• _What is expected_: Across all the entries below, count each line that holds "will" and report the figure only.

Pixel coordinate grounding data

● ● ● ● ● ● ●

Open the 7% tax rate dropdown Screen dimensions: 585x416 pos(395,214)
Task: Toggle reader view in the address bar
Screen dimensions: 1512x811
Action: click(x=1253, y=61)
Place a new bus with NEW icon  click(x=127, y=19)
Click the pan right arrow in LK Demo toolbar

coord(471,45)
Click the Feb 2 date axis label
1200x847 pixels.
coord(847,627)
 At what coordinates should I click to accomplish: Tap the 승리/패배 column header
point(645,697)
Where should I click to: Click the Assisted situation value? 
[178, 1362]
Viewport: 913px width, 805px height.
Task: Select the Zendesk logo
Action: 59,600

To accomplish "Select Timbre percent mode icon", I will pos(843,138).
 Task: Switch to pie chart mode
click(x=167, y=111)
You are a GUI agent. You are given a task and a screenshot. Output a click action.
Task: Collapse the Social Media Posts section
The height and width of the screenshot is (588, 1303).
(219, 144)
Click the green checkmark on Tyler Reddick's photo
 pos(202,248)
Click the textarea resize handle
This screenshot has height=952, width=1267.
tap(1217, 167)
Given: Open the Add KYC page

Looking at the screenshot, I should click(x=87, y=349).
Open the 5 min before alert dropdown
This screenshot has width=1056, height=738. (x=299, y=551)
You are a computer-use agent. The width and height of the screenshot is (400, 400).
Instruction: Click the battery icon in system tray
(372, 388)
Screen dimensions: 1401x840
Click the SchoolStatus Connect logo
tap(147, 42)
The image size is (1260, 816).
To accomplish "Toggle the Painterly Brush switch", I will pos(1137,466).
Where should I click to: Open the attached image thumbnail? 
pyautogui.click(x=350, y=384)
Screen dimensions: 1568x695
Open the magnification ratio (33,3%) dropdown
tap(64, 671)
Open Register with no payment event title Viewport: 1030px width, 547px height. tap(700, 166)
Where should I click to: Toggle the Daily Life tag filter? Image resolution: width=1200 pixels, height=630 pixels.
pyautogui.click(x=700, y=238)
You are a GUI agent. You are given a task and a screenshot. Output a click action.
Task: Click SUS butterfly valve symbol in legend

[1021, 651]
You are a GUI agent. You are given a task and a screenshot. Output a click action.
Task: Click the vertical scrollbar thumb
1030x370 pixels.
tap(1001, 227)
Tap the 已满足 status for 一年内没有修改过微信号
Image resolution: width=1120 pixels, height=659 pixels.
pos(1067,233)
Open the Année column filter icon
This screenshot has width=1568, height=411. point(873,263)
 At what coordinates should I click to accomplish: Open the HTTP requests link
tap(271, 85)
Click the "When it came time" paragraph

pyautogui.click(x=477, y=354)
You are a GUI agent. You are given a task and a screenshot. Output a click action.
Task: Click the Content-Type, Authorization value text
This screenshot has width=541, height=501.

● ● ● ● ● ● ●

• _Your response_: 2